We've carried out a series of daily tasks on TOP 20 Linux distros as well as Windows and macOS to test whether Linux has a chance to compete in daily use space. And the answer is - Yes since neither Mac nor Windows came on the top. There is still a very long way to go for all of them, however.
I've been a Linux evangelist and a strong user (as in regular usage, not just for servers) for almost two decades since I've been introduced to Mandrake Linux with a mysterious penguin in the background.
That's why I've been the one who consistently annoys family, friends,
and colleagues until they're forced to give up their bellowed non-Linux life.
Of course, the change is often difficult since they are thrown in a never-before-seen world with never-before-understood rules. Being a CLI-first person, I often overlook what is so hard about it.
But over the years, I've received fewer and fewer complaints, and since there have been almost no cases of people going back unless it's for work, I've decided to do a proper test to see whether someone who's not a technician can live a proper Linux life.
I wanted the subject to be someone with little-to-no technical skills/background as well as available for close supervision during the tests (and quarantine) to get accurate results.
So the background of the chosen subject is: a human, an illustrator, a long-time Mac-only user, spends 40% of work drawing on paper, 30% on Adobe suite and 30% on social media, saw me working numerous times and referred to the terminal as a "mysterious black window," never installed an OS before, required assistance towards installing Adobe software, not a native English speaker.
What I want to emphasize is that the subject is not a tech-friendly person at all.
So before we started I had to teach the subject a few simple things: what ISO is, how to use Etcher and how to select USB as a bootable device.
No further advice or assistance has been given.
Of course, we need to put a disclaimer here - the subject is human after all and humans learn over time so that test results in similar desktop environments or derivatives can be influenced by previous experience, but from the obvious dissatisfaction that has been witnessed, I can confirm that previous experience has not benefited too much.
General rules for making the results more relevant:
- Any outside support to solve a problem is forbidden, including other people, blogs, and search engines (except for the chrome installation task). Only out-of-box resources shall be used.
- Terminal use is also prohibited. Some apps provide terminal-based installation instructions - no one can expect newbies to rely on a "mysterious black box" to perform simple tasks.

EXCERPTED RECORDS:
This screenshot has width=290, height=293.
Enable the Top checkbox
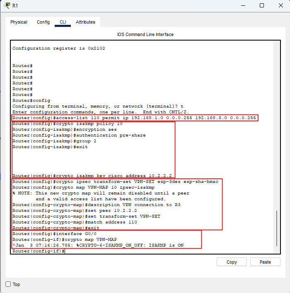[8, 284]
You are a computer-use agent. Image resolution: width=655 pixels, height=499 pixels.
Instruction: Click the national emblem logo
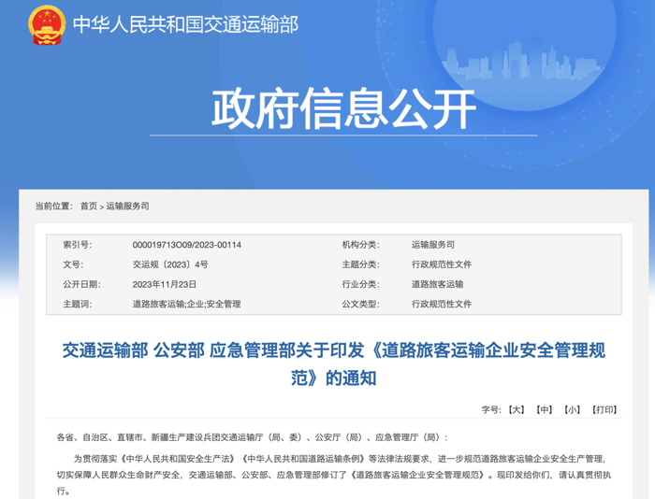[46, 24]
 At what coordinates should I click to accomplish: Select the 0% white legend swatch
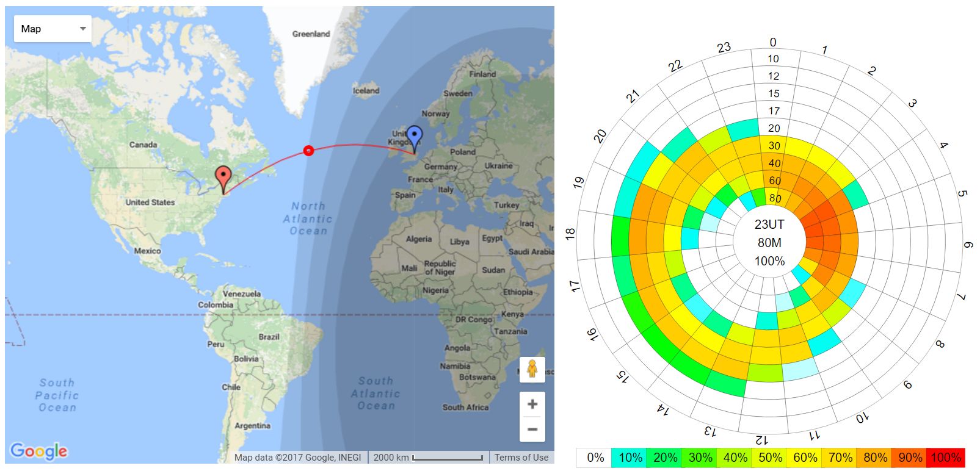[595, 458]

PROBLEMS TO SOLVE:
1. In the article about testing Linux distributions, which distribution first introduced the author to Linux?
2. List everything the author taught the test subject before the article's tests began.
3. Continue the article about testing Linux distributions from the point where it stops.

EXPECTED RESPONSES:
1. Mandrake Linux

2.
- What ISO is
- How to use Etcher
- How to select USB as a bootable device

3.
- If a single task reaches the 20min mark, usage of a search engine is permitted.
- If a single task reaches the 60min mark, the entire distro is deemed unusable and the test group is considered to have failed.
There are 16 tasks in total:
- Download ISO | tests web navigation UX, mirrors availability, clarity of choices, ISO size
- Flash ISO to USB | tests ISO size and file count
- Install encrypted system | tests installation process experience, encryption can be omitted only if it is not available
- Change wallpaper | tests basic personalization interface and options
- Play song on Spotify desktop | tests support for popular proprietary software, the initial internet connection
- Send message from telegram desktop | tests support for popular proprietary software
- Check email on google chrome | google chrome is rarely available in the app stores so this is the only exception where the installer can be downloaded, tests support for installing downloaded packages
- Create a PDF document with your name in it | tests initial tools availability for document editing
- Take a screenshot | tests initial tools availability for a screenshot
- Add a circle in the screenshot | tests initial tools availability for basic image editing
- Resize or crop the picture to 100x100px | tests initial tools availability for basic image editing
- Rename the picture to "my New Pic" | tests interface behavior for basic file adjustment
- Set picture as a user profile picture | tests interface availability for basic user personalization
- Install Steam | tests support for popular software
- Delete steam | tests ease of cleanup
- Power off the computer | tests power off clarity, availability, and pre-shutdown behavior
Each task is measured by the length of time it took to complete with additional subject scores for general UX (system intuitiveness, tool availability, etc.) and UI (out-of-box interface esthetics).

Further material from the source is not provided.